Recorded information Block Start
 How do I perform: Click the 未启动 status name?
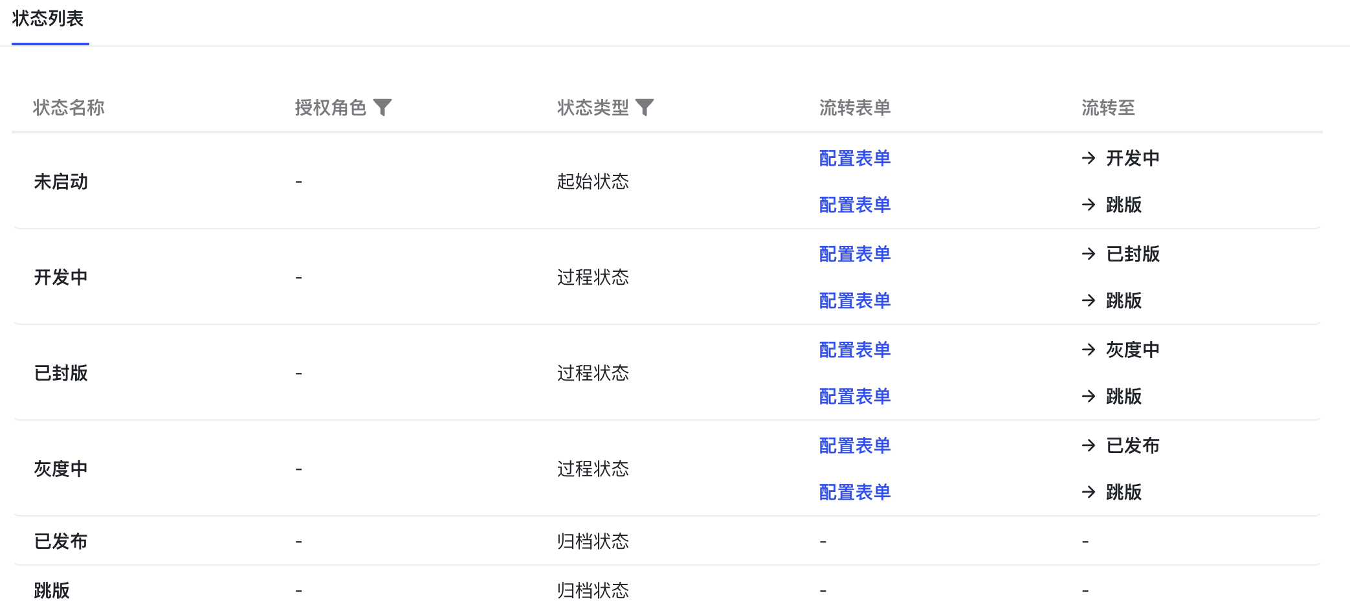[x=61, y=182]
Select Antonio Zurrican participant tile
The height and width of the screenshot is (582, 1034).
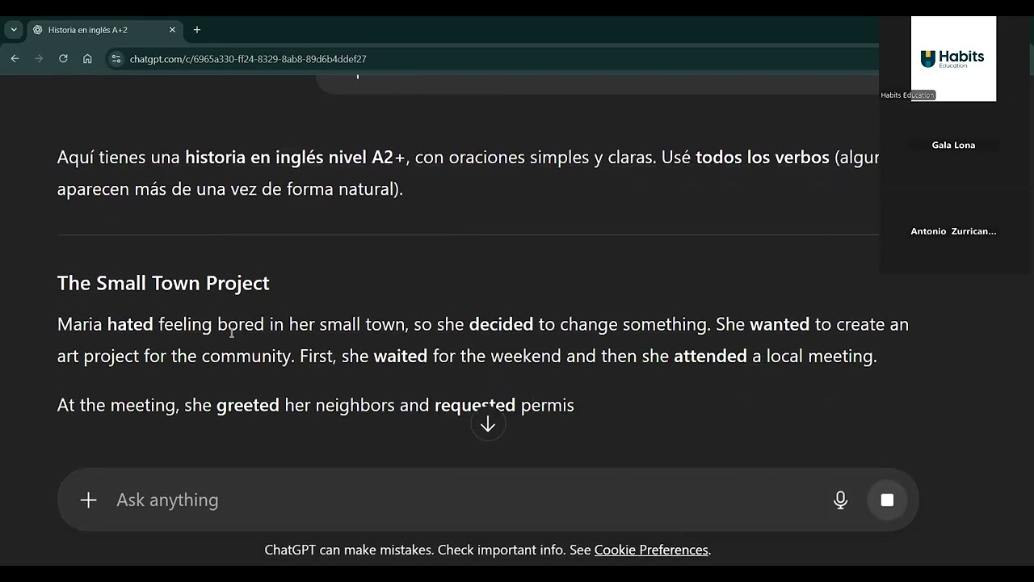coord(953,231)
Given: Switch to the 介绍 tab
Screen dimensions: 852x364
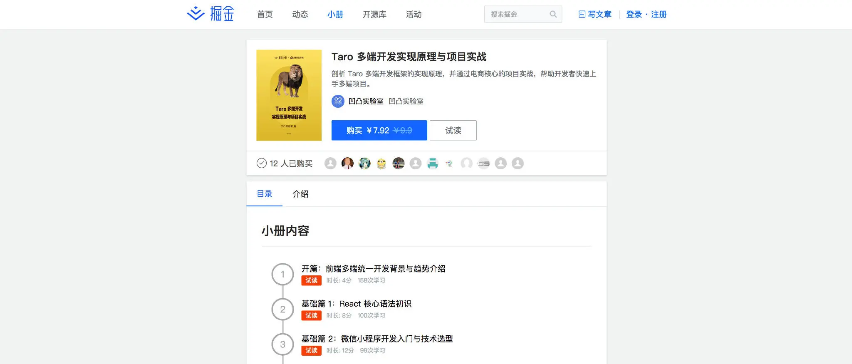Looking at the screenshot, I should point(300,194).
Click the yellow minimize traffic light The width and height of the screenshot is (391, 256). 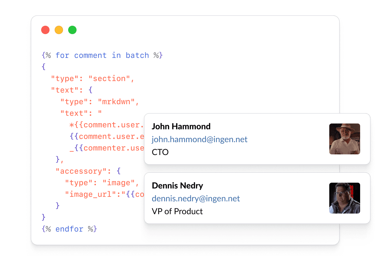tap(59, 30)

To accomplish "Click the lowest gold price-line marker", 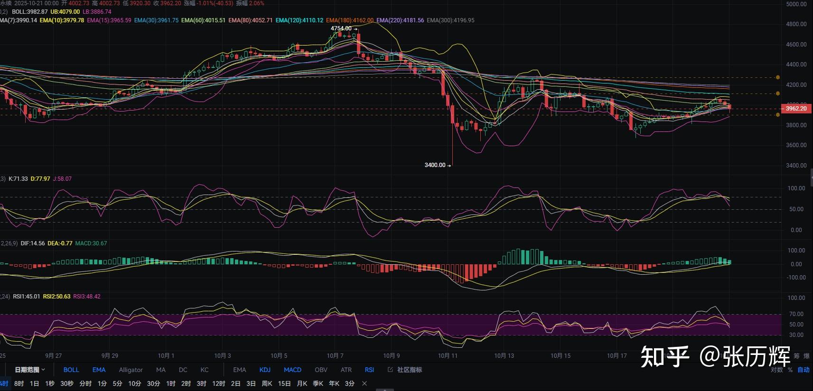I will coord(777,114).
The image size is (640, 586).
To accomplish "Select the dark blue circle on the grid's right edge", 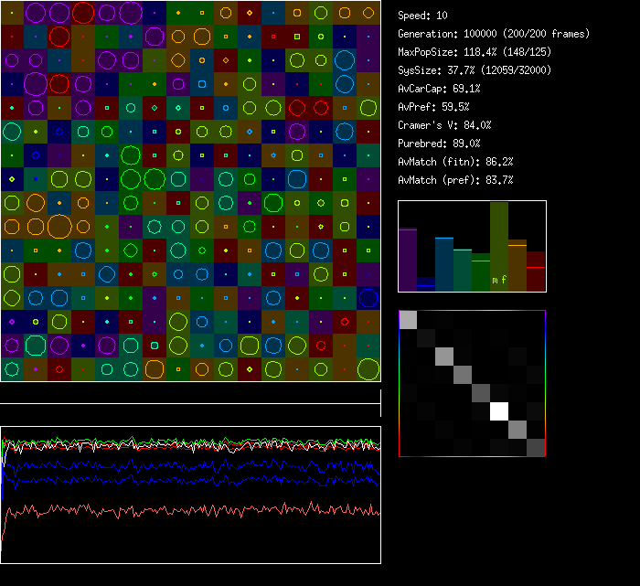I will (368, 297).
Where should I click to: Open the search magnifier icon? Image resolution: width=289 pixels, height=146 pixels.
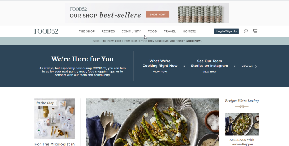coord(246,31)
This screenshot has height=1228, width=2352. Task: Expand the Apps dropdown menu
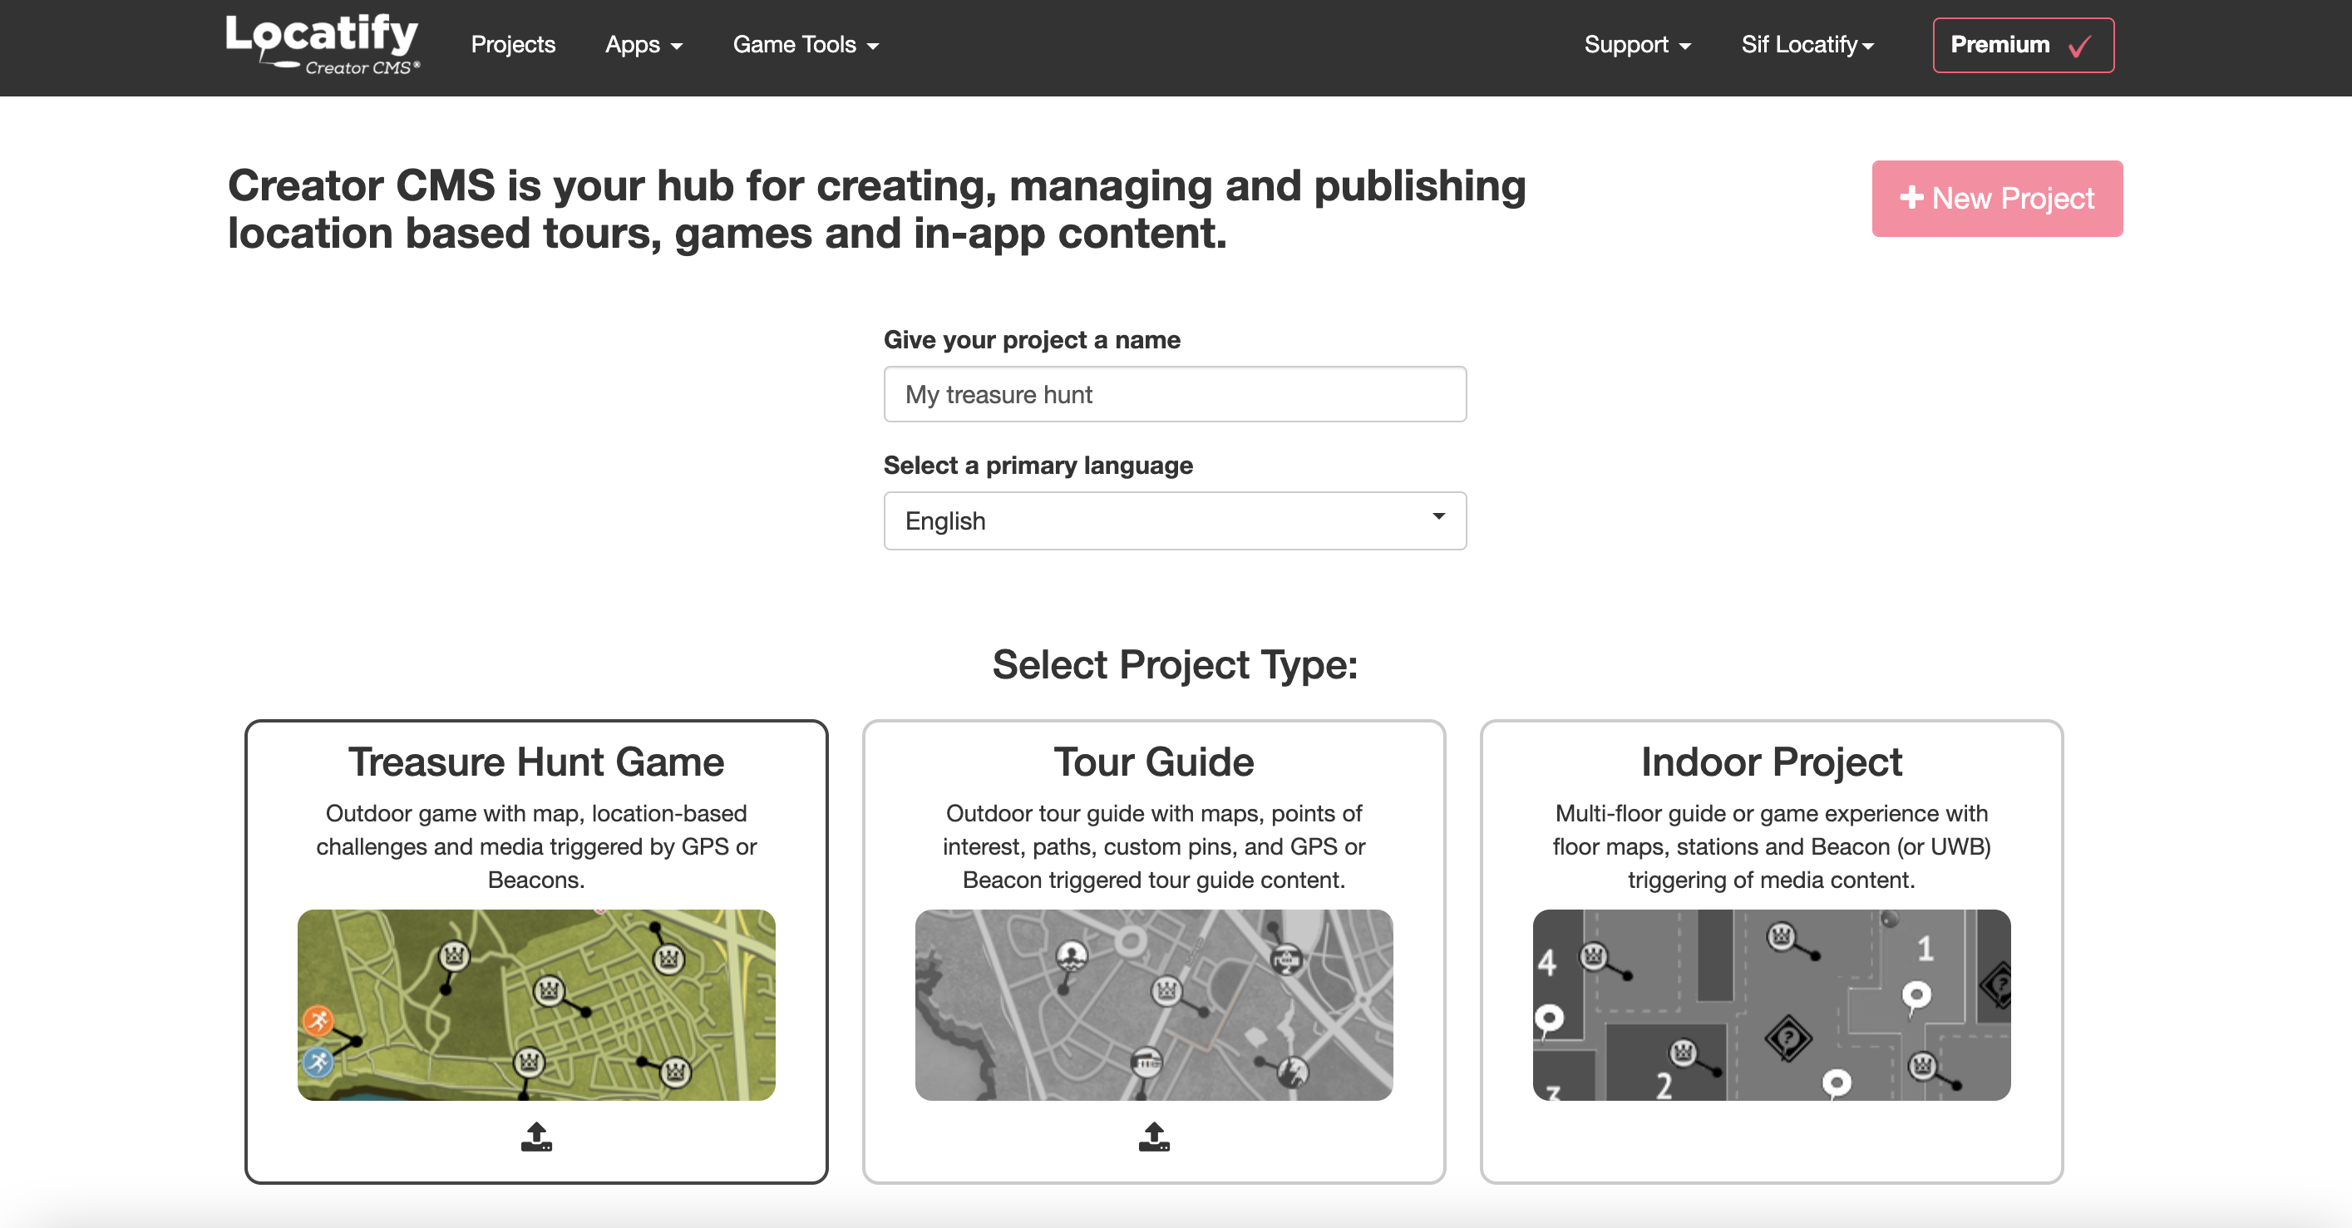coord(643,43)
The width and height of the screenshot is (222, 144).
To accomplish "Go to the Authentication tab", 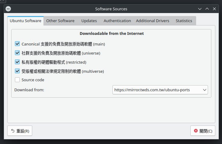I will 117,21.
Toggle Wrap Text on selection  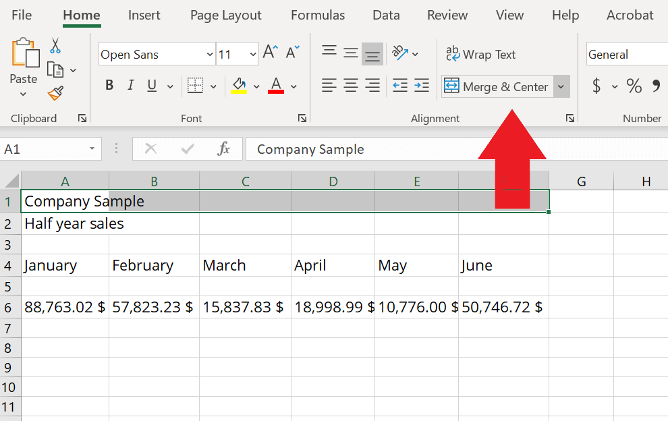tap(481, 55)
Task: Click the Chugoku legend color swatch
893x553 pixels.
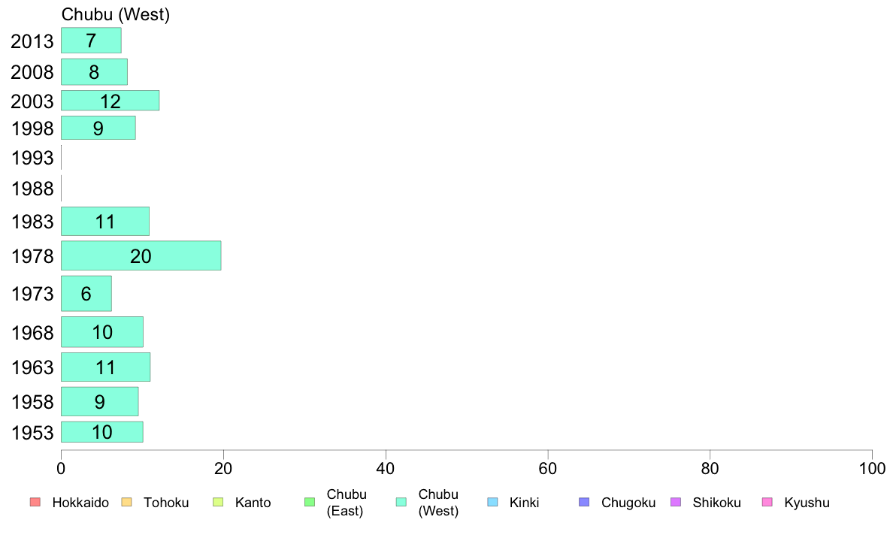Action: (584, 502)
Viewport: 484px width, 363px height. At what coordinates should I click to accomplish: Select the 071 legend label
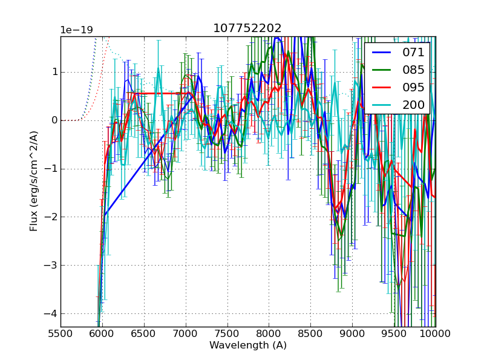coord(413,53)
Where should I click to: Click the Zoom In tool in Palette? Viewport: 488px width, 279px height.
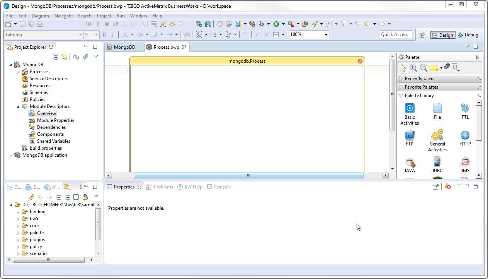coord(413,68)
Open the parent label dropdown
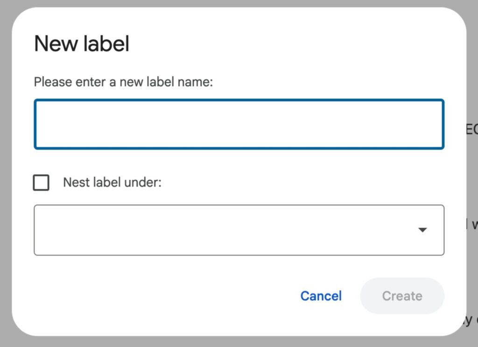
Recorded information Block End
_Your assignment_. The result should hold only the lines from the line with "Task: Click the Chugoku legend color swatch" through the final line of the records above, copied exactly, with pictures left out.

_Response to this task_.
Task: Click the Chugoku legend color swatch
893x553 pixels.
Action: (584, 502)
Viewport: 484px width, 363px height. At what coordinates should I click to accomplish: Select the 071 legend label
coord(413,53)
Where should I click to: Click the Zoom In tool in Palette? Viewport: 488px width, 279px height.
coord(413,68)
Open the parent label dropdown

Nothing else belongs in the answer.